Calling the police on your own child

Today is the worst day in Lost and Tired family history.  Gavin was caught lying after repeatedly being told not to do something. 

Upon questioning,  he completely lost it.

He had the worst meltdown I have personally ever seen. This meltdown included coming after me,  taking a swing at the dog and putting a hole in the wall.  There was self-injury and violence like we have never seen.

It was so bad that I came extremely close to actually calling the police and having them remove him from the house. 

That has never happened before and I feel sick to my stomach for even thinking about it.

Lizze was in the phone with Dr.  Pattie who backed us up in the whole police thing.  We decided that he needs to go somewhere but that it isn’t safe for us to take him ourselves.
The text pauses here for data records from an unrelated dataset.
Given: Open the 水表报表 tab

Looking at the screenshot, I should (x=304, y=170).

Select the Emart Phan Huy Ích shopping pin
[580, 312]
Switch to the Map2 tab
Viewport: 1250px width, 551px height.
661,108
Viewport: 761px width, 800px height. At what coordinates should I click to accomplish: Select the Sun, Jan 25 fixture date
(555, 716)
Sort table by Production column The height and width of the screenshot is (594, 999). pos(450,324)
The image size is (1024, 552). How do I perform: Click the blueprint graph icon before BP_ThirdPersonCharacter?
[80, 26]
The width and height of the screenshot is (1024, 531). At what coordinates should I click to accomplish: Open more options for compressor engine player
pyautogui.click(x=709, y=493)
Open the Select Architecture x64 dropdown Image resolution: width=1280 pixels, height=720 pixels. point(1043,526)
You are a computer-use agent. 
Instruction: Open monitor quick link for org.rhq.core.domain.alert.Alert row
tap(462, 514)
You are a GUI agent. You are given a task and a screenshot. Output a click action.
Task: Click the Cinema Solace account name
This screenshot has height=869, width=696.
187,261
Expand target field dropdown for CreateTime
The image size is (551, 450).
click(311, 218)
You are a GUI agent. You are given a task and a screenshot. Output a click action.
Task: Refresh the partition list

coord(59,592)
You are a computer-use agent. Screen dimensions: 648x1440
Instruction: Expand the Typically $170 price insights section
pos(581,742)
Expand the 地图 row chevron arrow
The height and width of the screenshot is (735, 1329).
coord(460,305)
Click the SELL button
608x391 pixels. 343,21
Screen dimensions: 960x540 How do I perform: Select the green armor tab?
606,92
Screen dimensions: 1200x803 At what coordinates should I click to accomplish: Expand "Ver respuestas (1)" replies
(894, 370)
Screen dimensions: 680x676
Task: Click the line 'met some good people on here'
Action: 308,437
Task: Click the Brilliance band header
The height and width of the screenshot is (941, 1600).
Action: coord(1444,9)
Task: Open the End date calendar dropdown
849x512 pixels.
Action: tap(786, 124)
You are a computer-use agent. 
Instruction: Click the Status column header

She also pointed out that this could be related to the removal of the depakote this week.

Depakote is a mood stabilizer and an anti-convulsant.  It may been helping to smooth out his moods and once removed,  all hell breaks loose.

It’s possible but he was headed down this road anyway, even on the depakote.

Not that I ever know what to do but at this point,  I’m completely lost. I have no idea what to do anymore. I don‘t know where to take him or how to get him there.

I told him that I love him but that violent people have no place in this house.

After close to an hour, Lizze finally gave him to the count of 3 to get under control or she was going to call the police herself and have them take him to the hospital (this is something that brought tears streaming down her face).

How did Gavin react? He simply shut it off, like nothing had happened,  before she reached the count of 3.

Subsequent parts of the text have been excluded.